L’esempio più eclatante sono gli Stati Uniti.
La nazione più potente (Cina a parte), di simboli ne è impregnata fino all’osso. Si prenda ad esempio il voto di novembre. Perché non lo si fa nel fine settimana? Certamente andrebbero a votare più elettori, liberi,come sarebbero, dal lavoro. Invece no, si svolge –cascasse il mondo- il martedì dopo il primo lunedì di novembre, e fu scelto perché la domenica era il giorno di riposo proclamato dalla Bibbia, quindi i contadini dovevano riposarsi e non dovevano affrontare lunghi viaggi per andare a votare,perciò nemmeno il lunedì era possibile fissare un voto.
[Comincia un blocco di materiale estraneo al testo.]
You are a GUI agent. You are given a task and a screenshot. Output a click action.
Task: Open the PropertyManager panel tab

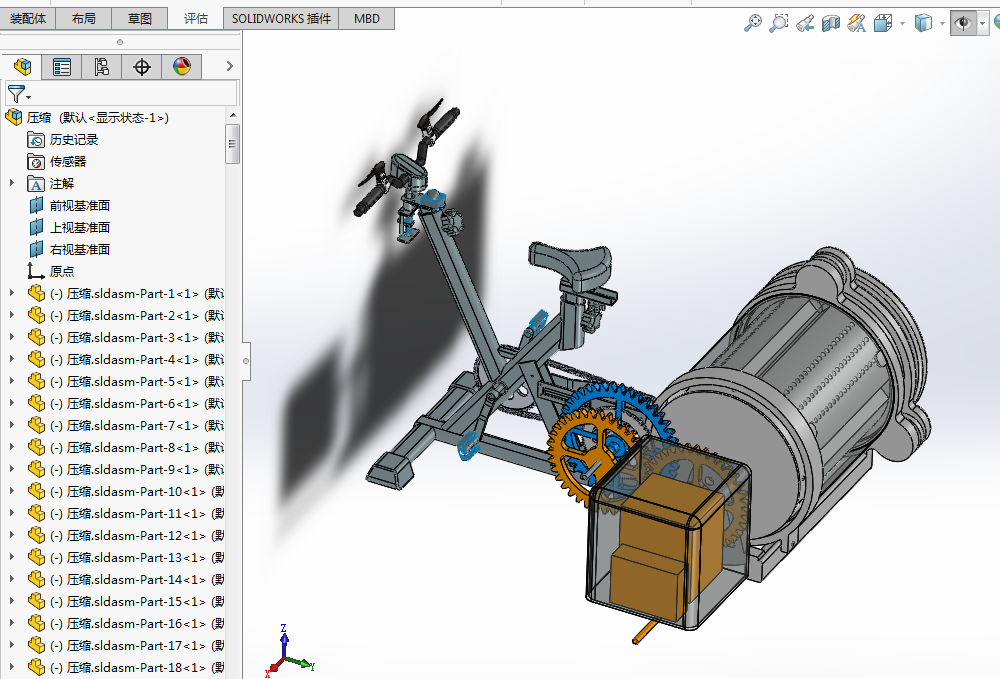62,67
Il mercoledì erano impegnati nel mercato e quindi fu stabilito il martedì. Dal 1845 la tradizione persiste.
Ma
a parte il voto, ci sono altre cose, come la bandiera, il mito della grandezza, il sogno americano ed altre cose più estreme come la guerra e il “pledge of allegiance”, quel giuramento (facoltataivo) con cui gli studenti al mattino, con la mano sul petto e lo sguardo alla bandiera recitano: “Giuro di essere fedele alla bandiera degli Stati Uniti d’America, e alla Repubblica che essa rappresenta, una nazione sotto Dio indivisibile, con libertà e giustizia per tutti”.
Non è auspicabile
arrivare a questo genere di fanatismi, ma un sano patriottismo è quello che ci vuole per risollevare un’Italia così dispersa e spaccata, conosciuta per il cibo buono, i monumenti e la mafia. Sarebbe il caso di puntare forse sulle persone, su di noi, su chi nasce qui e su chi va via, su chi viene e lavora con noi o per noi. È l’ora di cantare, insieme, “Fratelli d’Italia!”.